Autonomous Threshold Detection
Broadly speaking, image segmentation is the task of isolating those parts of images that constitute objects or areas of interest and separating these objects or areas from the image. Once this separation has been achieved, various characteristics (center-of-mass or area, for instance) can be computed and used toward a particular application. One such means of accomplishing image segmentation is to threshold the image, whereby all pixels less than some threshold T are set to zero while the remaining pixels are left alone. There are different twists on this idea—for example, setting all pixels greater than T to 0 and the remaining pixels set to some other value V—but the basic concept is the same. A central problem facing this scheme is how to choose a suitable value for T. If the input image is guaranteed to be of high contrast, then simply selecting a brightness threshold somewhere within the middle of the dynamic range may be sufficient (128 for 8-bit images). Obviously, this is not always going to be the case and there are a variety of algorithms that attempt to derive a "good" threshold from the histogram of the image—where the goodness criterion is one where the number of falsely classified pixels is kept to a minimum. One such means is to use known properties of the image to select the threshold value. For example, in the case of optical character recognition (OCR) applications, it may be known that text covers 1/p of the total canvas area. Thus, it follows that the optimal algorithm for OCR is to select a threshold value such that 1/p of the image area has pixel intensities less than some threshold T (assuming the text is dark and the sheet is white), which is easily determined through inspection of the histogram. This method is known as "p-tile-thresholding."

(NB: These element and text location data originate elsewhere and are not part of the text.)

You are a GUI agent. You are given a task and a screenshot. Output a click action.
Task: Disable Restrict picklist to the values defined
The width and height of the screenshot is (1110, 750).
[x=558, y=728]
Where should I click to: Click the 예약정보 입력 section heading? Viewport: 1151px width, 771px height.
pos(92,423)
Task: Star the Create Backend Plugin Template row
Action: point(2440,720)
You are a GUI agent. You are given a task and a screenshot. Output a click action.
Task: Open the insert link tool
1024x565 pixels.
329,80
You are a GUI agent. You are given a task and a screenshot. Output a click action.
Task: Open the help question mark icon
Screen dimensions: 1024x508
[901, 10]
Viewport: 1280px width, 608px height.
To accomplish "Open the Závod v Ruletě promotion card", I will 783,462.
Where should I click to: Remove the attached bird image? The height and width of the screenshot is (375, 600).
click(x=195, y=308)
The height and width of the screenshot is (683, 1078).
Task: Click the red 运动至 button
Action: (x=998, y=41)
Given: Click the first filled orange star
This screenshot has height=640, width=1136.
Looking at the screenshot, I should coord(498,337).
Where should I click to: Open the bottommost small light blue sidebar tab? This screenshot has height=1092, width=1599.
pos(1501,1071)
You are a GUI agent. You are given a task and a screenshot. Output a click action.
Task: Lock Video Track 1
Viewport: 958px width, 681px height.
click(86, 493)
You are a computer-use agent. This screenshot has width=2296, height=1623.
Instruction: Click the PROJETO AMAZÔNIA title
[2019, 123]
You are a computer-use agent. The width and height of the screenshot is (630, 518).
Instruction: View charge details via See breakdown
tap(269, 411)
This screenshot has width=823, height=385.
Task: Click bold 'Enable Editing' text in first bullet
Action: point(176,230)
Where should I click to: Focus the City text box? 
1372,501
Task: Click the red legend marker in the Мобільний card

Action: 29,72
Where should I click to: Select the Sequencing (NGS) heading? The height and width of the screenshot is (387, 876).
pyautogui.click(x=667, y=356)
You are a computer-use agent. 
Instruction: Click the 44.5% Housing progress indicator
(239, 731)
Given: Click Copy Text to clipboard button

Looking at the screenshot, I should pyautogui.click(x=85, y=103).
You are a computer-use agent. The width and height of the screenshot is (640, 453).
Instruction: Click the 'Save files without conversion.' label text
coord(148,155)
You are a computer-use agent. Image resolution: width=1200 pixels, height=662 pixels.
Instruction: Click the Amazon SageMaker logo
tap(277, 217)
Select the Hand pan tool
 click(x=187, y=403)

Alternative techniques relying on the morphology of the histogram are used where such knowledge is not available. One such method is the iterative isodata clustering algorithm of Ridler and Calvard (see "Picture thresholding using an iterative selection method," IEEE Transactions on Systems, Man and Cybernetics, SMC-8:630-632, 1978). The image histogram is initially segmented into two sections starting with an initial threshold value T0 such as 2bpp-1, or half the dynamic range. The algorithm then proceeds as follows:
- 1. Compute sample mean of the pixel intensities of the foreground mf.
- 2. Compute sample mean of the pixel intensities of the background mb.
- 3. Set Ti+1 = (mf + mb) / 2.
- 4. Terminate iteration if Ti+1 = Ti, else go to 1.
This method has been shown to work well under a variety of image contrast conditions.
—S.Q.